Another area on which the positions of the two parties overlap is Jerusalem. Neither Turkey nor the EU accepted the unilateral action by the U.S. to move its embassy to Jerusalem and to declare the city as the capital of Israel.
“There is not much difference of opinion between the EU and Turkey on Jerusalem. We believe nothing should prevent Jerusalem from serving as the capital of both states, whenever the Palestinian state is established,” the EU official stressed.
Turkey, as the term president of the Organization of the Islamic Conference (OIC), had proposed a ministerial meeting with the EU in a visit to Brussels in April. The issue will be raised at Thursday meetings, a Turkish official has confirmed to Hürriyet Daily News.
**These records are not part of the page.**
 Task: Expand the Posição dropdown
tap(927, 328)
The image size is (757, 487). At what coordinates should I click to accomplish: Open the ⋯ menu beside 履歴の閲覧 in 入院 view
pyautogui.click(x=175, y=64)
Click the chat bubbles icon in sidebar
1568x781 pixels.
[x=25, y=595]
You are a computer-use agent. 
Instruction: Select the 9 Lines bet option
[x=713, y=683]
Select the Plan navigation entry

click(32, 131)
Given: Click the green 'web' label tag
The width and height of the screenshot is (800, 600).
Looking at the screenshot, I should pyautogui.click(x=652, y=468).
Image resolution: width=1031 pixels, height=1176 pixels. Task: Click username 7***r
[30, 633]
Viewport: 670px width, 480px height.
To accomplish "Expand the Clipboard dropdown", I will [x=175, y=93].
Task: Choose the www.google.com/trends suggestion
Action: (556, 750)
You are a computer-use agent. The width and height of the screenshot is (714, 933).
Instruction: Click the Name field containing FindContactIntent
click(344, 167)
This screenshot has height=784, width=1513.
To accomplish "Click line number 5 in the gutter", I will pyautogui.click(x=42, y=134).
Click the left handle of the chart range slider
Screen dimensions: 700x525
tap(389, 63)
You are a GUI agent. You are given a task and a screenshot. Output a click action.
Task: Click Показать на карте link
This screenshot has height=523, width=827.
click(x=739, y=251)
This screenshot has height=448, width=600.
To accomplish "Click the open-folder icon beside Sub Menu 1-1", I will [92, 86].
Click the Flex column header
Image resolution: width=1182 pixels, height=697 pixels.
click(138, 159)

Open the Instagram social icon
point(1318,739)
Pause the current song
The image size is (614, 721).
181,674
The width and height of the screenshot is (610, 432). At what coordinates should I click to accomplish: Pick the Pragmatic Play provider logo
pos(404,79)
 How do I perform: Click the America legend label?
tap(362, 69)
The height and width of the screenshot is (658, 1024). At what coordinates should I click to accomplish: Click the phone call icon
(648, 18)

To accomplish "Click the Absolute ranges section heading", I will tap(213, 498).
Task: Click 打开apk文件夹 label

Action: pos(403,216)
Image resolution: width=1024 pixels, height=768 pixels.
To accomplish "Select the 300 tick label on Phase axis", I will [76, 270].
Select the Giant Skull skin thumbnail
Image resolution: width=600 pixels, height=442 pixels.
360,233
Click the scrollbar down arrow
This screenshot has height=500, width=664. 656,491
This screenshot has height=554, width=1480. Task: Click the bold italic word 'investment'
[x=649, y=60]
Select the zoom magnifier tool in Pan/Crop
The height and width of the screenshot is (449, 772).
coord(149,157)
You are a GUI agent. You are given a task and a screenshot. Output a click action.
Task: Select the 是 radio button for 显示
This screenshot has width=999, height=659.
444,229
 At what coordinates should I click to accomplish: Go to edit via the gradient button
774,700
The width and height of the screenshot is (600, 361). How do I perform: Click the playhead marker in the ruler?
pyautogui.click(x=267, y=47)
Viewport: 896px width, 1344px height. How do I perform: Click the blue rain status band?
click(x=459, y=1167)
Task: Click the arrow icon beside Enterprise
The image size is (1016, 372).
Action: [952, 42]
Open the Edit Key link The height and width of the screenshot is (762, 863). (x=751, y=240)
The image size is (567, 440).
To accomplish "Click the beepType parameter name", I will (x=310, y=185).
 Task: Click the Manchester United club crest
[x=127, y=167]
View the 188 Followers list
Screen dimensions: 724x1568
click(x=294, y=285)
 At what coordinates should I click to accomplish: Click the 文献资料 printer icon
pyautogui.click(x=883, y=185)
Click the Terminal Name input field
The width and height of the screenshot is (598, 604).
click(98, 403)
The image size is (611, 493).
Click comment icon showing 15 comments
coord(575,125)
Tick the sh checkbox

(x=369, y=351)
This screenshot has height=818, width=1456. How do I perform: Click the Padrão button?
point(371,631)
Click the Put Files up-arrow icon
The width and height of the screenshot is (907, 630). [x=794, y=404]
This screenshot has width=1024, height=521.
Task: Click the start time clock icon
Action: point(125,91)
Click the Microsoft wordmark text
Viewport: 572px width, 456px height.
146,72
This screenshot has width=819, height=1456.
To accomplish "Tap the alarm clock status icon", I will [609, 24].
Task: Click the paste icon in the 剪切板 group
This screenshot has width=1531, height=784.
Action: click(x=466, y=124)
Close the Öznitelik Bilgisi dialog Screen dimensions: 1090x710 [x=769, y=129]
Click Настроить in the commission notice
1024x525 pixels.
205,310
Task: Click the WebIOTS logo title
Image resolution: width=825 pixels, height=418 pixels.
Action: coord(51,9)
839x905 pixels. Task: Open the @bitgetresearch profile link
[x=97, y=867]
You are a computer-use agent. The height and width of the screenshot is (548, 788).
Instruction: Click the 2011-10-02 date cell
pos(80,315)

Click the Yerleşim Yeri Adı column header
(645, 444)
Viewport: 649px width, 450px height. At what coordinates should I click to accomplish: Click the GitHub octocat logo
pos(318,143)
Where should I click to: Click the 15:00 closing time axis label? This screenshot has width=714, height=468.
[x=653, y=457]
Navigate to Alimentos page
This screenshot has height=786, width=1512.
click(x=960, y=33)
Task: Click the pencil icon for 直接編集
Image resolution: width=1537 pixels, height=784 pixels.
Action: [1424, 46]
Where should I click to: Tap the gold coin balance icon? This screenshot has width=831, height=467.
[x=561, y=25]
Apart from these said issues, the two sides will also have an update on the Middle East peace process, the situation in Gaza, recent developments in Libya, Iraq and so on.
Balkans on agenda as well
According to a senior Turkish official, developments in the Balkan countries and the EU’s perspective of the continued enlargement towards the region will also be on the agenda.
“We are at the same point when it comes to the enlargement of the EU towards the Balkans. French President Emmanuel Macron’s characterization of Turkey’s position vis a vis the Balkans is weird and we will voice our stance on the Balkans once again,” the official stated.
Eastern Mediterranean an issue
Although there is a certain level of alignment between Turkey and the EU on key foreign policy issues, an ongoing contention between the former and Greek Cyprus as well as Greece over the hydrocarbon reserves off the Cypriot island stands also has had a serious impact on the dialogue between Ankara and Brussels.
The EU does not have much of a chance other than supporting Cyprus and Greece as full member states as many EU Council decisions call on Turkey to respect the sovereignty of Cyprus and its Exclusive Economic Zones (EEZ) and to de-escalate tension in the region.
Turkey on the other hand, calls on Greek Cyprus to respect the rights of the Turkish Cypriots and let the latter join the hydrocarbon activities at the planning stage.